The Charity Commission is facing at least a 12-week delay to its consultation on charging charities to fund the regulator.
In response to a question at a commission public meeting held in Cardiff on Thursday, William Shawcross and David Holdsworth, respectively chair and chief operating officer of the regulator, both said that a consultation on a charity levy would be released in the near future.
Third Sector understands that the Charity Commission was very close to publishing the consultation before the general election was called, but the election and subsequent changes in government, including the appointment of a new Chief Secretary to the Treasury and a new charities minister, have delayed the process.
Because of this, it will take at least 12 more weeks to get the necessary permissions from the Treasury to launch the consultation.
Speaking at the public meeting, Holdsworth said he expected that charities with incomes of £100,000 or more would have to pay between £75 and £1,750, depending on the outcome of the consultation.
Cuts to the commission’s Treasury funding mean its budget has fallen by £8m since 2010 and will be frozen at £20.3m a year until 2020. The number of registered charities has increased since 2010.
Shawcross said the commission had consistently asked for more funding, but was resigned to exploring other ways of getting the money it needed.
"I have asked the Treasury for more money consistently, almost monthly, for the past few years and the answer has been no," he said. "I have said that, in that case, we will try to seek money from elsewhere.
"We have been discussing this with government, but there have been a lot of tos and fros because there have been a lot of changes in government over the past year and a half.
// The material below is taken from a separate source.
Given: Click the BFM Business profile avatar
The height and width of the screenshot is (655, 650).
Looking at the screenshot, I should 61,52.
It has not got off the ground quite as quickly as I would have wished."
Holdsworth said: "Exploring the options – with the sector – is the right thing to do. We did try to get the increase and got a very robust no from the Treasury. So at that point our duty as a regulator has to be to explore all options.
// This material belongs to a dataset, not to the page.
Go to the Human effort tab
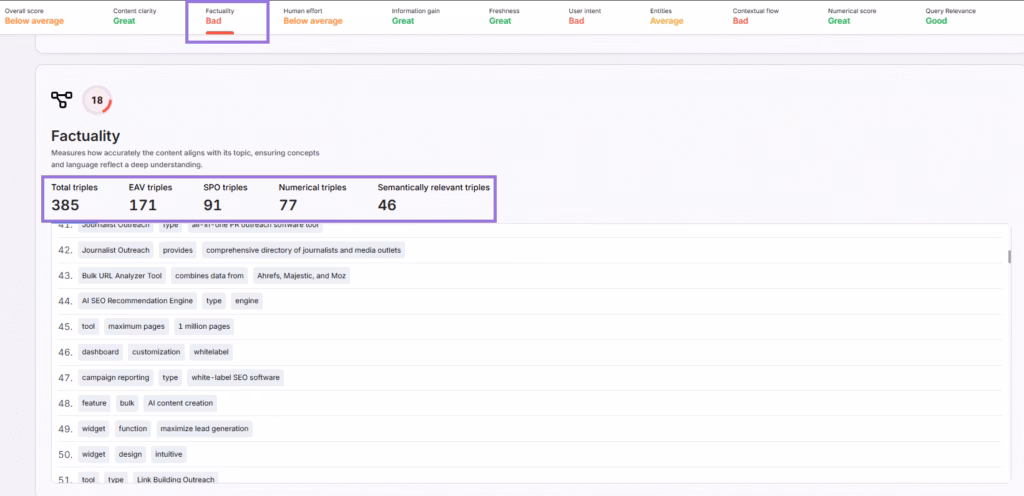1024x496 pixels. pyautogui.click(x=312, y=16)

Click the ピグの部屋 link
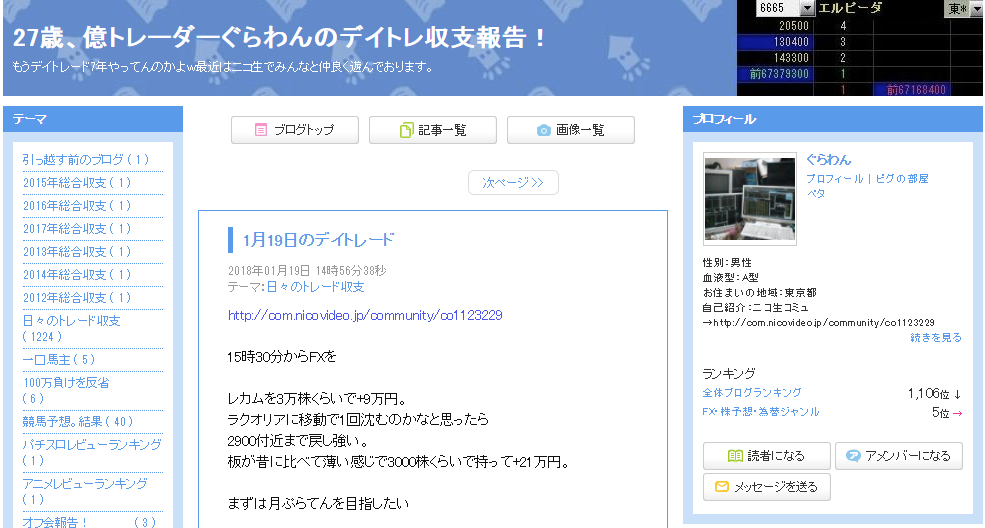[902, 179]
"That doesn’t mean we will give up on pursuing the Treasury for more assistance, but it means our responsibility is to pursue those options."
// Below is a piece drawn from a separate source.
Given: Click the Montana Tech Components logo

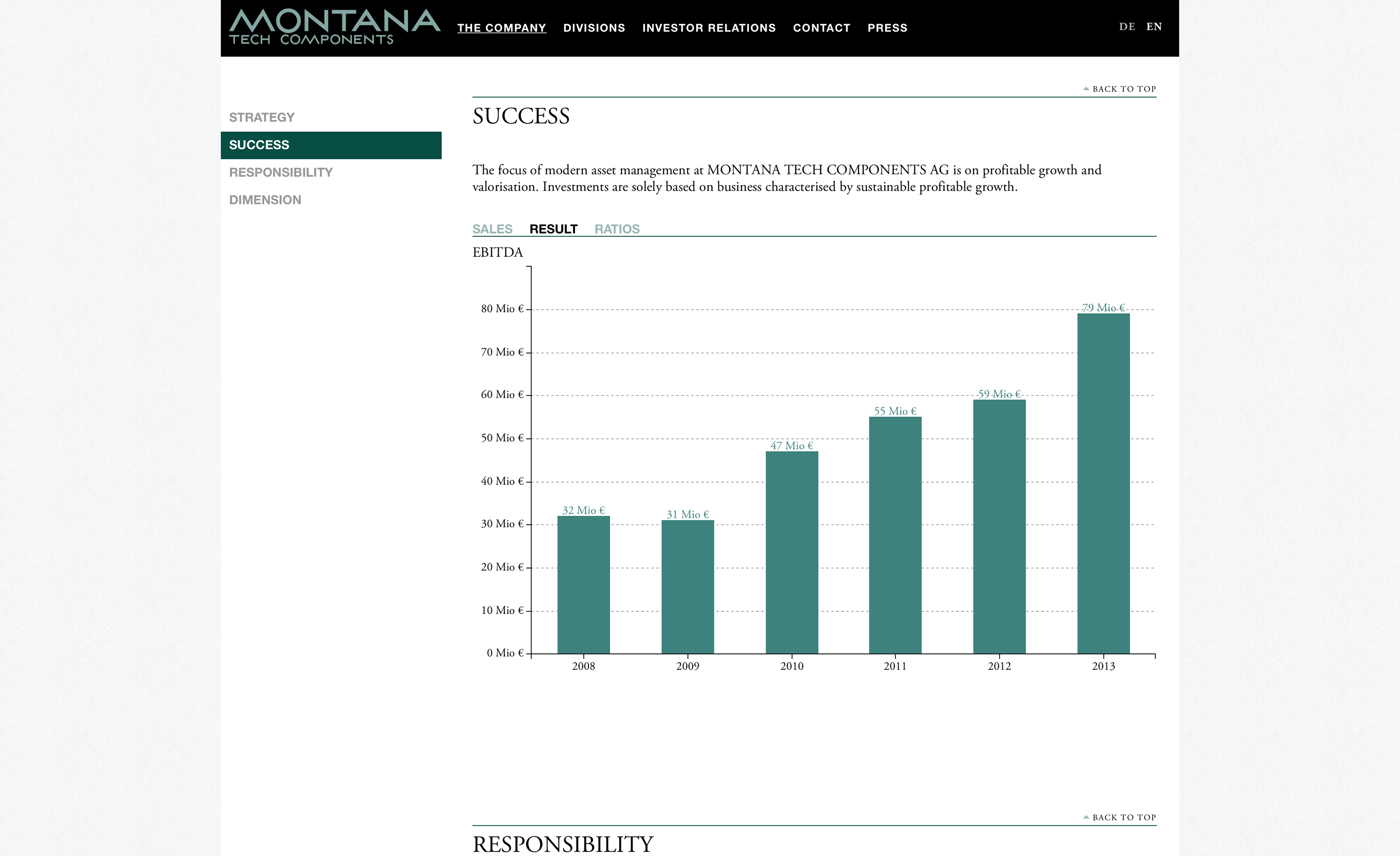Looking at the screenshot, I should click(334, 27).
Holdsworth also set out some of the changes to the Charity Commission’s digital services that will be occurring in the next year, which have been funded by a one-off grant from the Treasury or £8m.
Holdsworth said that much of the commission’s work had so far been focused on building the infrastructure and capacity among its staff to deal with new digital services.
Charity registration services have already gone online, so the average amount of time it takes to register a charity has halved from 90 days to 45.
A consultation on changes to the annual return, which closed in March, would also lead to a new user-friendly version being launched on 31 August, Holdsworth said.
He added that two new digital services were currently in "private beta", which meant they were being tested with a number of charities.
He said these two services were applications to change a charity’s name – which he said could cut the length of time spent on the process from 33 days to 24 hours – and amending a charity’s governing documents.
He added that individual "portals" for charities, which would allow them to make applications to the commission and take control of their details, should be ready by the end of this year.